Celtics Need Strong Finish to Avoid First-Round Matchup With Knicks The Celtics have yet another motivation to battle the Chicago Bulls for the top seed in the East.

They don’t want to run into the seventh-seeded New York Knicks in the first round.

Sure, Boston upended the upstart Knicks 96-86 on Monday night at Madison Square Garden, but it took a bloodbath and a late-game comeback to do it.

Troy Murphy suffered a bloody nose; Glen “Big Baby” Davis crashed to the floor after taking a Carmelo Anthony elbow to the head; and Ray Allen needed seven stitches in his head after an inadvertent elbow from Jared Jeffries.

“This felt like a playoff game tonight,” Kevin Garnett said afterward. “Felt like we were in a bar fight.”

Imagine what it’ll be like when it’s an actual playoff game — two of the oldest division rivals in basketball, elbowing one another in the head.

As of right now, Boston (50-19) and Chicago (50-19) are knotted for first place, with Miami (48-22) just 2.5 games behind. New York (35-35) is one back from Philadelphia (36-34) and 4.5 up on Indiana (31-40). A Celtics-Knicks draw, in other words, is a very real possibility.

It’s a first-round matchup reminiscent of Celtics-Hawks in 2008, or Celtics-Bulls in 2009. In other words, a risky proposition for the Green, who went a full seven games with each of those teams. Some might even say that three-overtime marathon with Chicago doomed Boston (which was already without KG) in its semifinals contest against Orlando.

And the Knicks are a lot like those squads — young, athletic and aggressive. Don’t forget: The Celtics nearly lost Monday’s tilt. They shot 37 percent in the first half and were down by as many as 15. They flipped the switch in the third and fourth quarters, but doing that in the postseason is a far taller order.

And New York will only get better as head coach Mike D’Antoni works Anthony into the system. When asked how long he thinks it’ll take the Knicks to jell, Doc Rivers smiled and quipped, “Hopefully two, three years.”

Wishful thinking. Would the C’s beat ’em in a playoff matchup? Yes, almost without a doubt. But what would it cost them?
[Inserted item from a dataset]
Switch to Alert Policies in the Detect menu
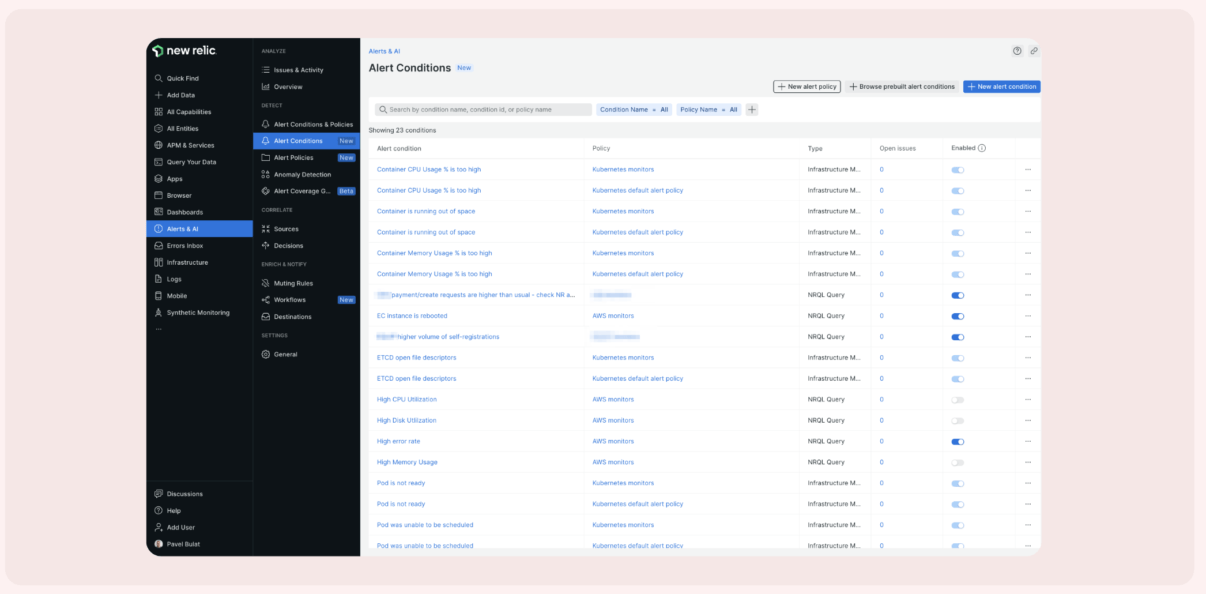The height and width of the screenshot is (594, 1206). 296,157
“Doc thought we were soft,” Garnett said of the head coach’s Monday-night half-time address to his players. “He thought our play was soft. He thought everything we were doing was soft, and we weren’t the C’s. So we got firm.”

Perhaps it would suit the Celtics better to get firm the remainder of the regular season — so that they can avoid a costly matchup against the Knicks altogether.